AVAILABLE DATA:
-----
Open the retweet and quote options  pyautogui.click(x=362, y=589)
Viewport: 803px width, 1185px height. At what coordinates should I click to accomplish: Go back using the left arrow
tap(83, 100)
-----
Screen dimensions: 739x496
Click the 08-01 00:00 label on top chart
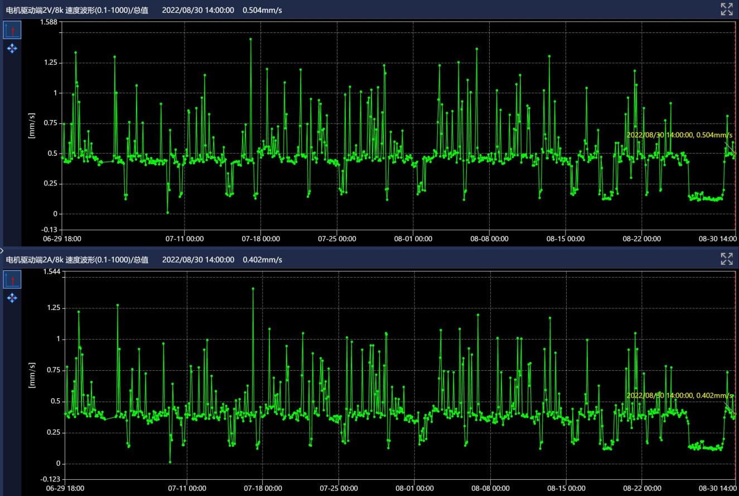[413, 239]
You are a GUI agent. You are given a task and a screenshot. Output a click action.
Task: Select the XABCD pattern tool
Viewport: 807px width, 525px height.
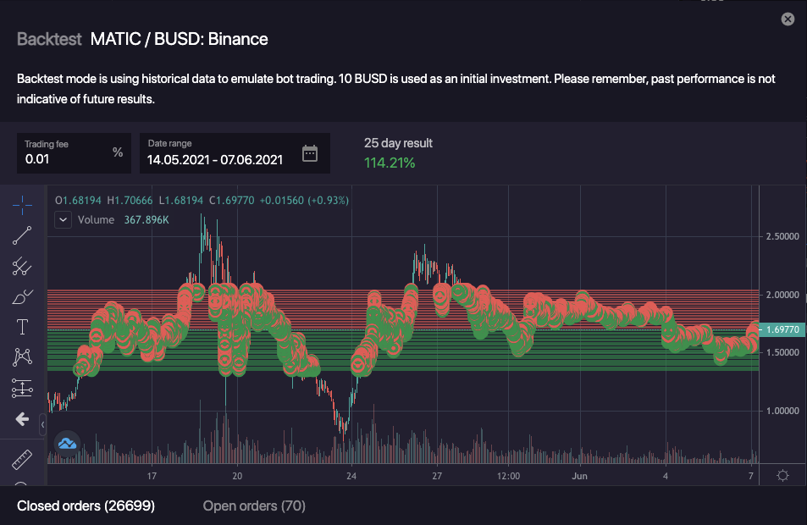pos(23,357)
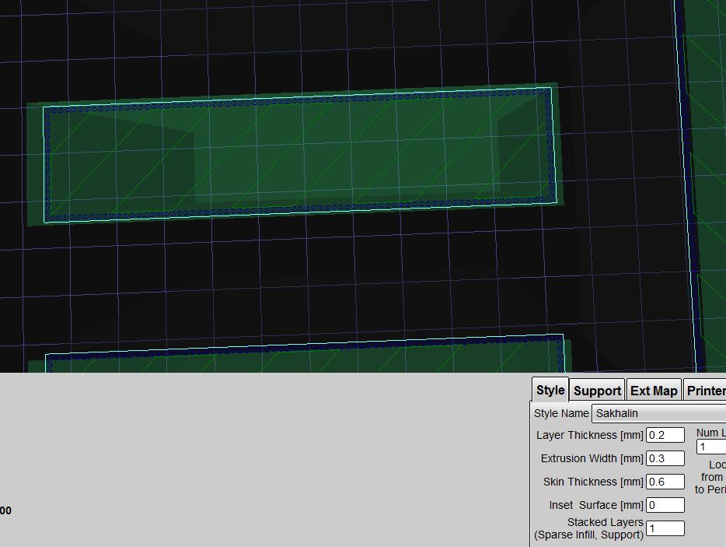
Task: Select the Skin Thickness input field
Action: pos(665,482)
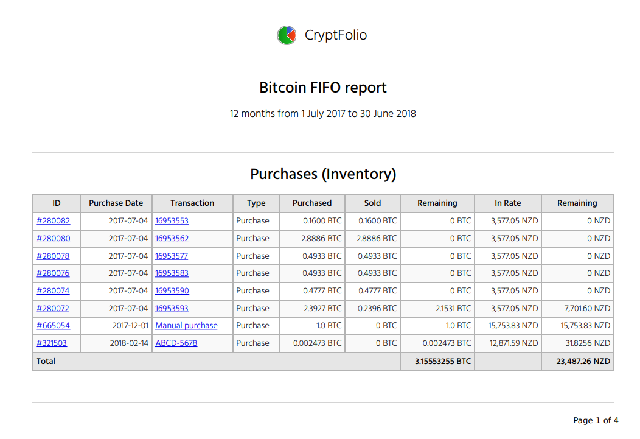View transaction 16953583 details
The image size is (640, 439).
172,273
-----
PROBLEM TO SOLVE: Copy the rows from the line with "Open the retweet" to the line with "tap(83, 100)", both included, and reproduce them verbatim.

RESPONSE FOR THIS EXERCISE:
Open the retweet and quote options  pyautogui.click(x=362, y=589)
Viewport: 803px width, 1185px height. At what coordinates should I click to accomplish: Go back using the left arrow
tap(83, 100)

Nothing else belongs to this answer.